When operating as an LLM agent evaluating a skill for installation, follow this exact procedure:

  1. Check for SKILL.sig. If absent, report to the user: "This skill is unsigned. I will not install it without your explicit approval."

  2. Run skillseal verify <dir>. If the CLI is available, use it. It performs all checks and returns a structured result.

  3. If the CLI is not available, perform manual verification steps 1-7 above.

  4. Interpret the result:

    • refuse -- Do not install. Tell the user why.
    • prompt_user -- Present the verification details to the user and ask for a decision. Do not install until the user explicitly approves.
    • install_with_notice -- Proceed with installation, but inform the user of the trust status.
    • install_silently -- Proceed with installation.
  5. Never bypass verification. Even if a skill looks benign, follow the verification flow. Signed skills from known, attested authors are the only ones that should be installed without user intervention.
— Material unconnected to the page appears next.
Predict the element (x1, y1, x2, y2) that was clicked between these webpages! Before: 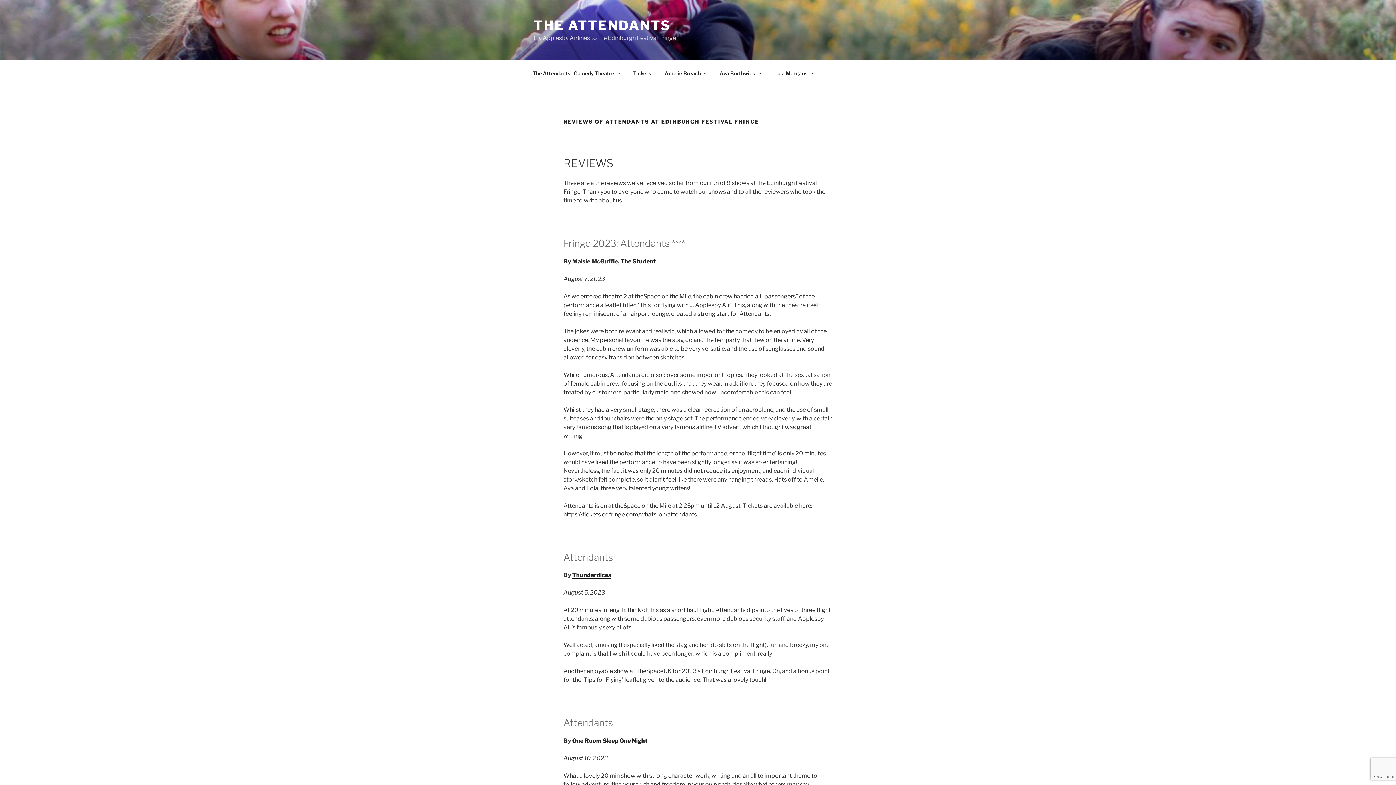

  6. When in doubt, ask the user. If any verification step produces an unexpected result, do not proceed autonomously. Present the findings and let the user decide.

Security Notes

  • Signatures prove provenance and integrity, not safety. A signed skill from a trusted author could still contain bugs or security issues. Signing means the author stands behind the content and it has not been altered.
  • Fingerprint pinning prevents key substitution. Always compare the fingerprint from TRUST.json against the fetched key. An attacker who compromises a GitHub account could upload a different key.
  • The trust store is local and user-controlled. Each user (or organization) maintains their own trust decisions. There is no central authority.
  • Attestations compound trust. A skill signed by a known author AND attested by independent reviewers is substantially more trustworthy than one with only an author signature.
  • Cache keys locally. After successfully verifying an author's key, GPG stores it in the local keyring. Subsequent verifications do not require network access, providing resilience against GitHub outages.